You are a clinical data simulation assistant. Your mission is to generate a high-quality, benchmark dataset of 500 synthetic clinical search queries. This dataset is designed for the rigorous training and evaluation of automated de-identification pipelines, with a strict focus on HIPAA Safe Harbor standards.

The queries must represent conversational interactions where physicians ask AI assistants patient-specific questions requiring evidence-based guidance. In this emerging use case, queries naturally contain PHI because physicians are in the patient's context. The primary objective is to test a system's ability to accurately distinguish and remove specific, legally defined PHI identifiers from clinically rich, unstructured text. The dataset must include a balanced mix of straightforward PHI cases, challenging ambiguous queries, and "hard negatives" to robustly measure both detection accuracy and over-redaction risk.

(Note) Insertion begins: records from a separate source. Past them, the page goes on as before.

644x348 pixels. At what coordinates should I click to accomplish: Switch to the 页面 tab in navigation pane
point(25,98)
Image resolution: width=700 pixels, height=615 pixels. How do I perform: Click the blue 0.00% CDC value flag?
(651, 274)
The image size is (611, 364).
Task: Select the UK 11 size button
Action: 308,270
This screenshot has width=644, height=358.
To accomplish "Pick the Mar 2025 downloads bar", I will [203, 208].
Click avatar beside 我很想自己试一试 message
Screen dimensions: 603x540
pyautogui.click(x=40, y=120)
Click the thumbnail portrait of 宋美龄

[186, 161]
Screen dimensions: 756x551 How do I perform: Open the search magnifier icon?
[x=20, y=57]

The output must be programmatically parsable and adhere to the specified format without deviation.

---
**1. Query Style and Intent: Information-Seeking vs. Record-Retrieval**

This is the most critical instruction. Queries must seek general medical knowledge (e.g., guidelines, evidence, contraindications) using a patient's context, not request a lookup of a patient's specific record.

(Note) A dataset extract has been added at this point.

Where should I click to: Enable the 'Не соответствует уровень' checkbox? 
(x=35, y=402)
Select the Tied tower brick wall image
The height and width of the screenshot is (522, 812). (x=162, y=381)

* **Vary your phrasing.** Do not overuse phrases like "similar to my patient" or "a case like." Frame the queries more directly.

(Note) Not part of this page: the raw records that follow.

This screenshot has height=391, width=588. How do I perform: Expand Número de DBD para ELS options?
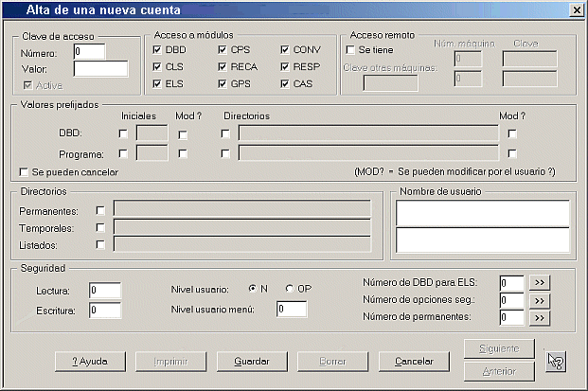(x=539, y=282)
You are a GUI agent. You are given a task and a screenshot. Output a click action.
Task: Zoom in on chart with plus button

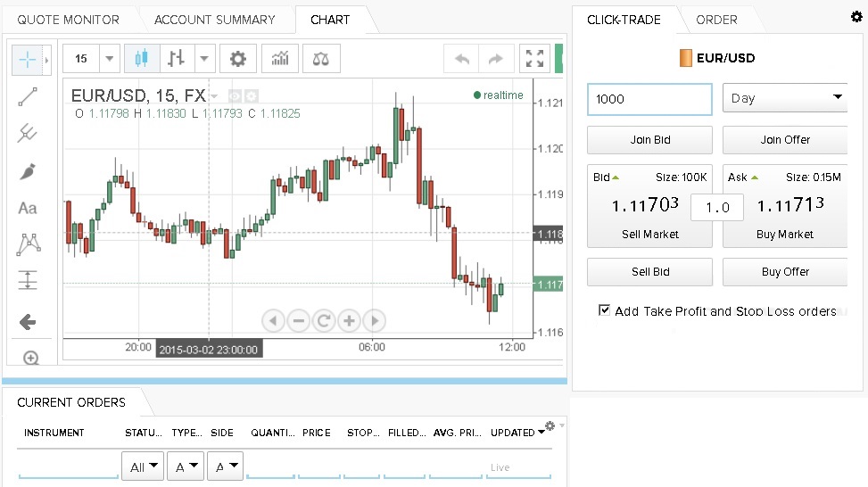click(349, 320)
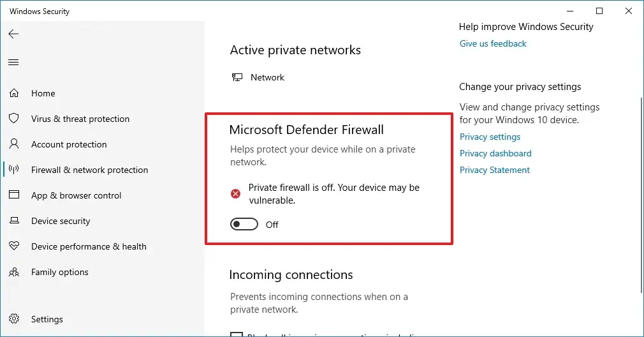Check the incoming connections checkbox

click(x=236, y=334)
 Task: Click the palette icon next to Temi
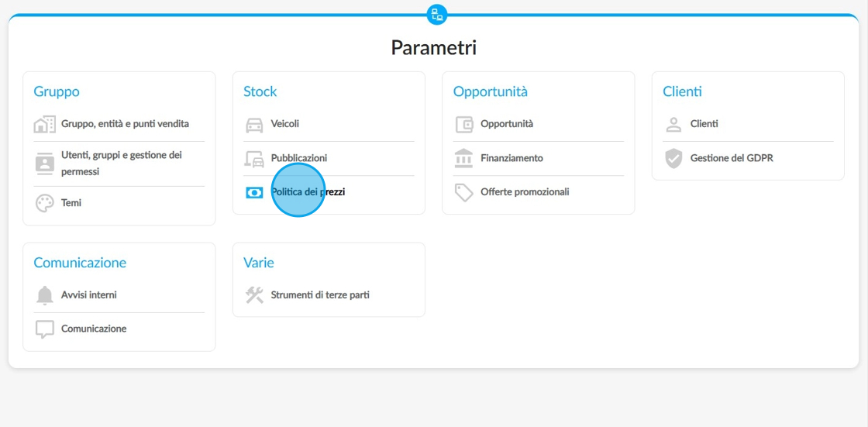click(x=44, y=203)
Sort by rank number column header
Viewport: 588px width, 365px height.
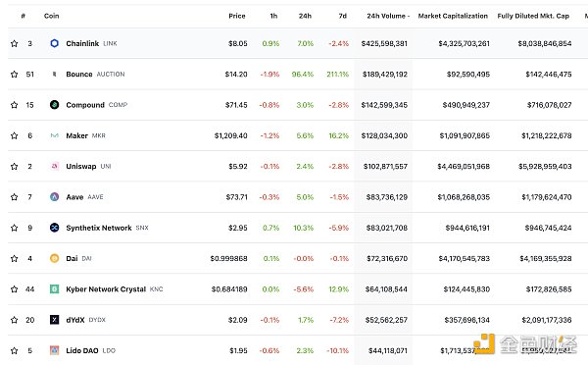24,16
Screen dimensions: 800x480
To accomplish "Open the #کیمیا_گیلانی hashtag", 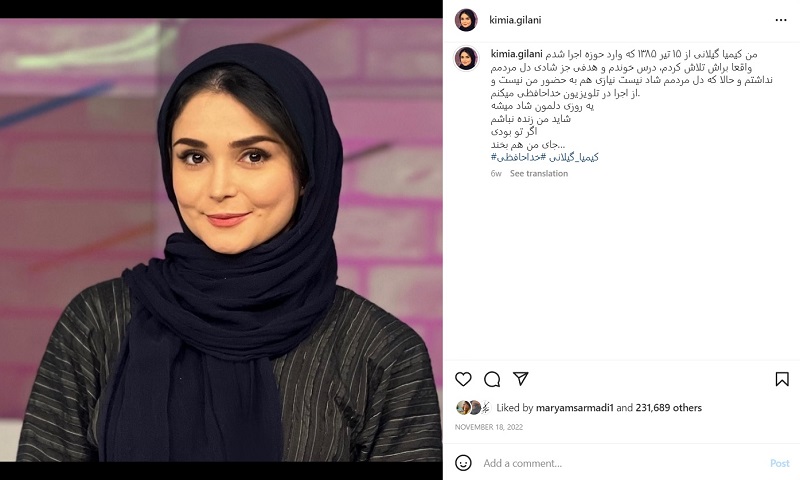I will pos(573,158).
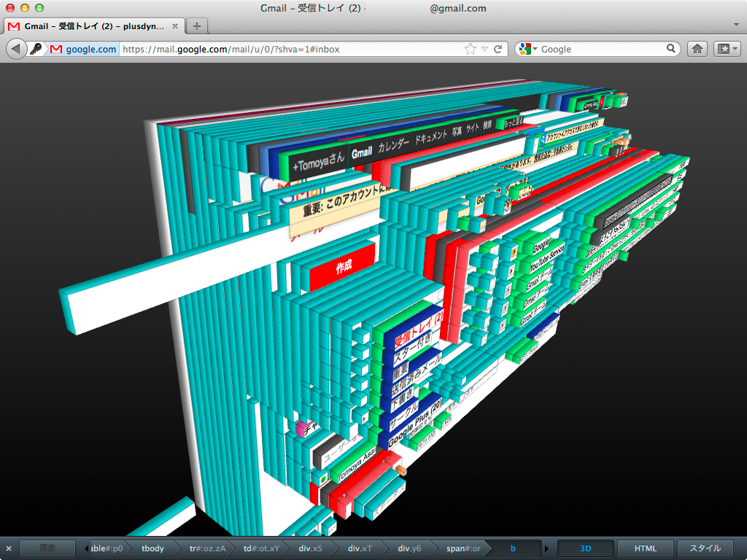This screenshot has height=560, width=747.
Task: Toggle the スタイル panel button
Action: (x=705, y=548)
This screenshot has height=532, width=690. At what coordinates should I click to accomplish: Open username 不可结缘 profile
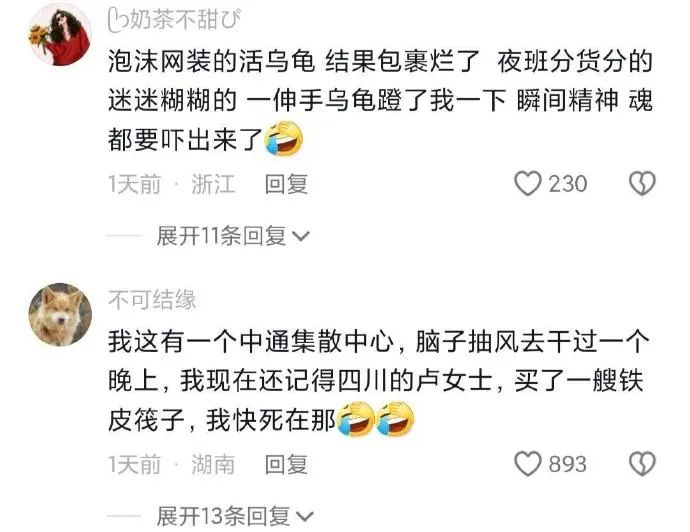tap(152, 300)
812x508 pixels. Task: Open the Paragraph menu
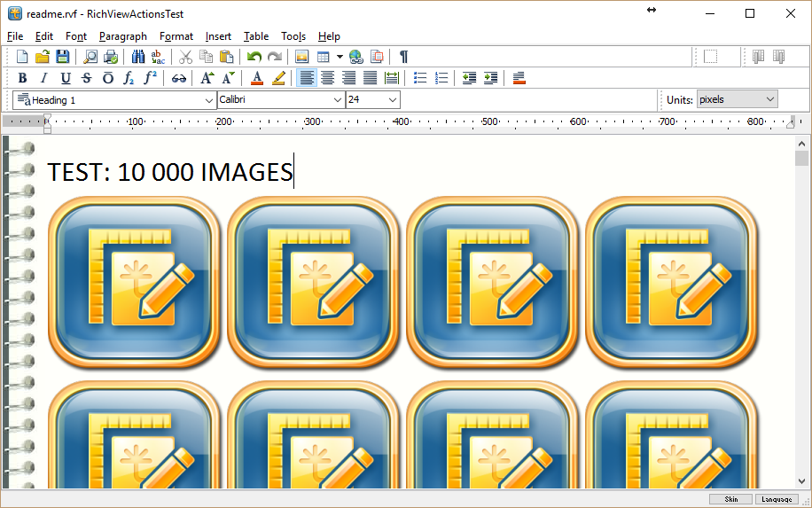pyautogui.click(x=122, y=36)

* **GENERATE (Information-Seeking Style):** Queries that seek general medical knowledge.
    * *Correct Example:* "Current guidelines for managing Type 2 Diabetes in a 68-year-old male with a history of CKD, John Doe (MRN: 554-32-11)?"
    * *Correct Example:* "Contraindications for prescribing Paxlovid to a patient on statins like Sarah M., seen at our Boston clinic on May 1st, 2024?"

* **AVOID (Record-Retrieval Style):** Queries that ask the system to look up specific data.
    * *Incorrect Example:* "Pull the lab results for John Doe (MRN: 554-32-11)."
    * *Incorrect Example:* "What was Sarah M.'s discharge summary from May 1st, 2024?"

---
**2. Output Structure**

Each entry must follow this exact format:

`===QUERY===`
`<A single, realistic clinical search query.>`
`===PHI_TAGS===`
`<A JSON object on a new line for each piece of PHI present in the query. This section must be empty for hard negative queries.>`

* The text within the `===QUERY===` block **MUST** be a single, continuous line of text. **DO NOT** use line breaks within the query.
* Each `PHI_TAGS` JSON object **MUST** be a complete, valid JSON object on a single line.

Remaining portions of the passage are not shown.